Age and family history are risk factors for AD.
As you get older, your risk of developing AD goes up. However, developing Alzheimer's disease is not a part of normal aging.
Having a close blood relative, such as a brother, sister, or parent who developed AD increases your risk.
Having certain combination of genes for proteins that appear to be abnormal in Alzheimer's disease also increases your risk.
Other risk factors that are not as well proven include:
Longstanding high blood pressure
History of head trauma
There are two types of AD -- early onset and late onset.
In early onset AD, symptoms first appear before age 60. Early onset AD is much less common than late onset.
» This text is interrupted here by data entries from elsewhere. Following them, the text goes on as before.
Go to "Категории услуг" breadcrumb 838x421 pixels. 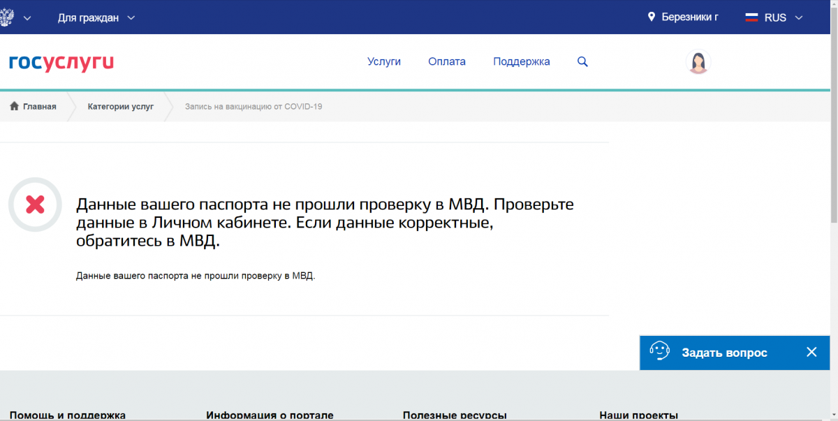tap(120, 107)
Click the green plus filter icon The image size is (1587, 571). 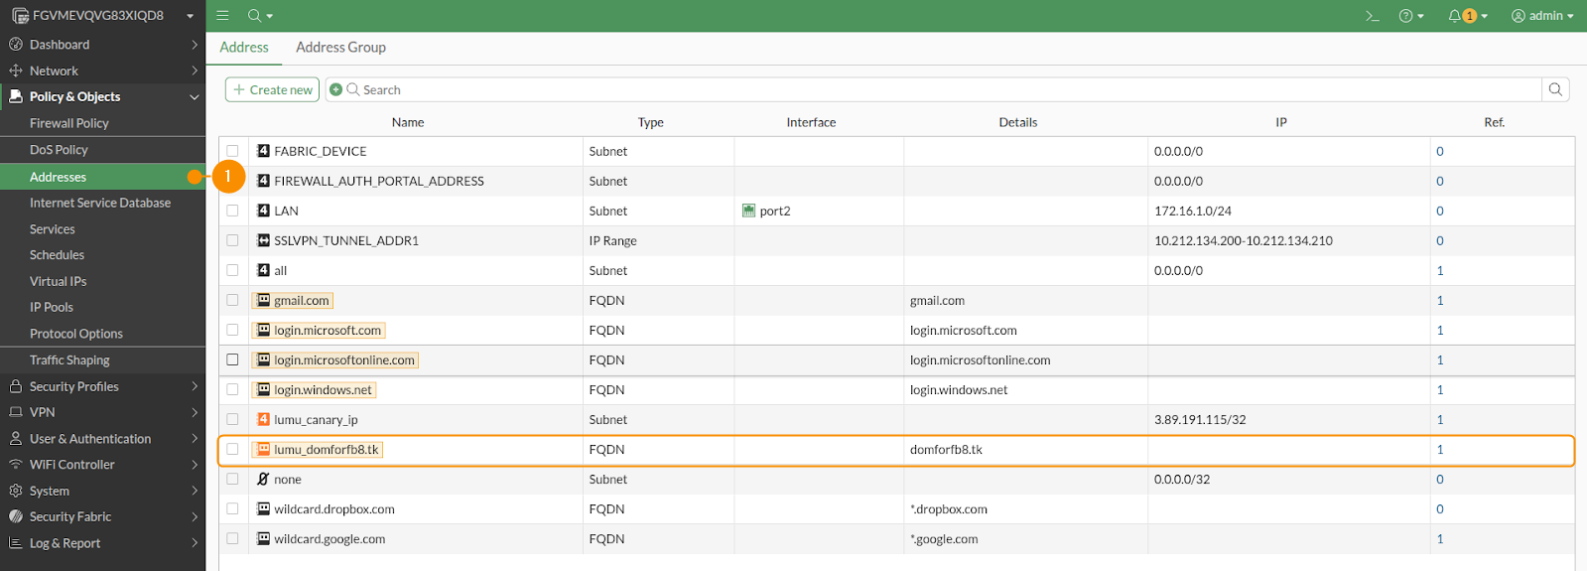pos(336,89)
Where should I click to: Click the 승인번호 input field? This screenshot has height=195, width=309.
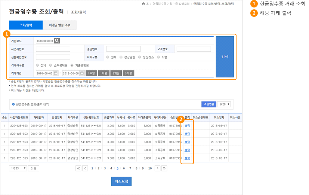click(x=123, y=49)
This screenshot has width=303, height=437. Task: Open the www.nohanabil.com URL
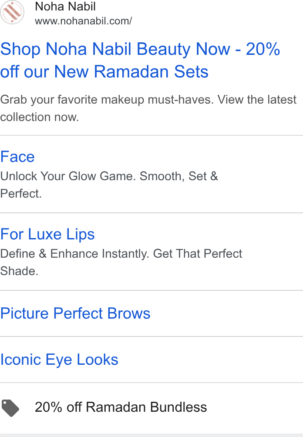pyautogui.click(x=83, y=21)
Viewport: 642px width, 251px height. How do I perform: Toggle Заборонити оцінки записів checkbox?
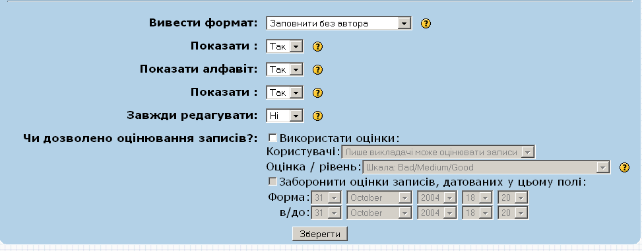(x=273, y=181)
However, it tends to progress rapidly. Early onset disease can run in families. Several genes have been identified.
Late onset AD, the most common form of the disease, develops in people age 60 and older. Late onset AD may run in some families, but the role of genes is less clear.
The cause of AD is not entirely known, but is thought to include both genetic and environmental factors. A diagnosis of AD is made when certain symptoms are present, and by making sure other causes of dementia are not present.
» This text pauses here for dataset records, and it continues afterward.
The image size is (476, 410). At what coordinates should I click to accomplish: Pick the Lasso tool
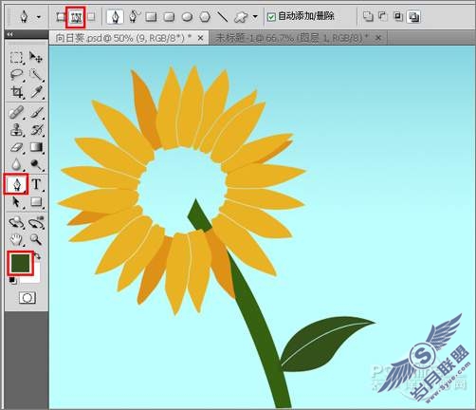[16, 75]
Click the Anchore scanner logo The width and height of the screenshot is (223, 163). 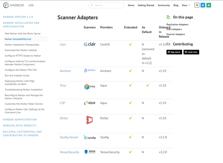[90, 71]
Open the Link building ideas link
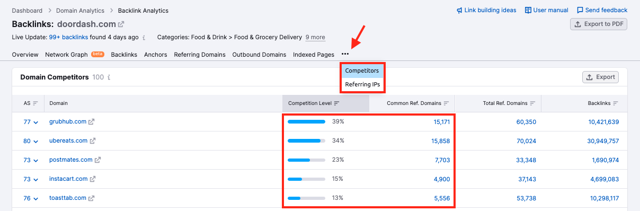Screen dimensions: 640x211 click(x=486, y=10)
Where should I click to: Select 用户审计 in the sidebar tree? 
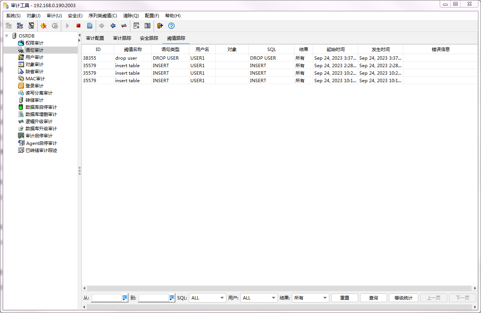[x=34, y=57]
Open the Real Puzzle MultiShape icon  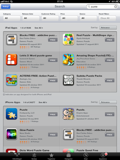(x=68, y=40)
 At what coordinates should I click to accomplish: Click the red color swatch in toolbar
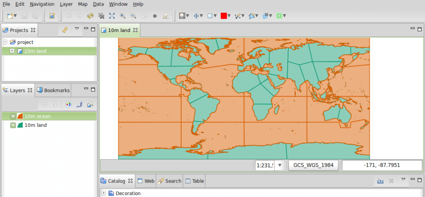(x=224, y=16)
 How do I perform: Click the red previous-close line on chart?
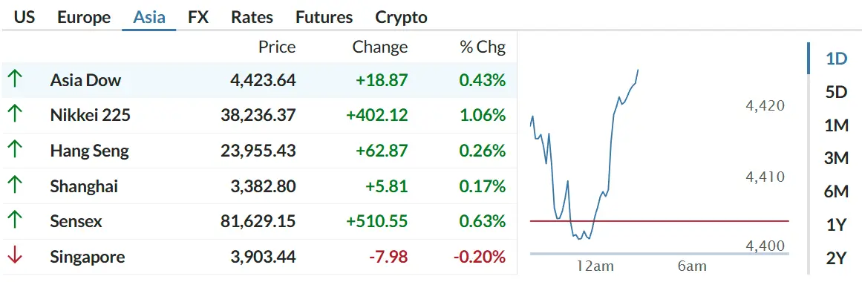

The only way to know for certain that someone has AD is to examine a sample of their brain tissue after death. The following changes are more common in the brain tissue of people with AD:
"Neurofibrillary tangles" (twisted fragments of protein within nerve cells that clog up the cell)
"Neuritic plaques" (abnormal clusters of dead and dying nerve cells, other brain cells, and protein)
"Senile plaques" (areas where products of dying nerve cells have accumulated around protein).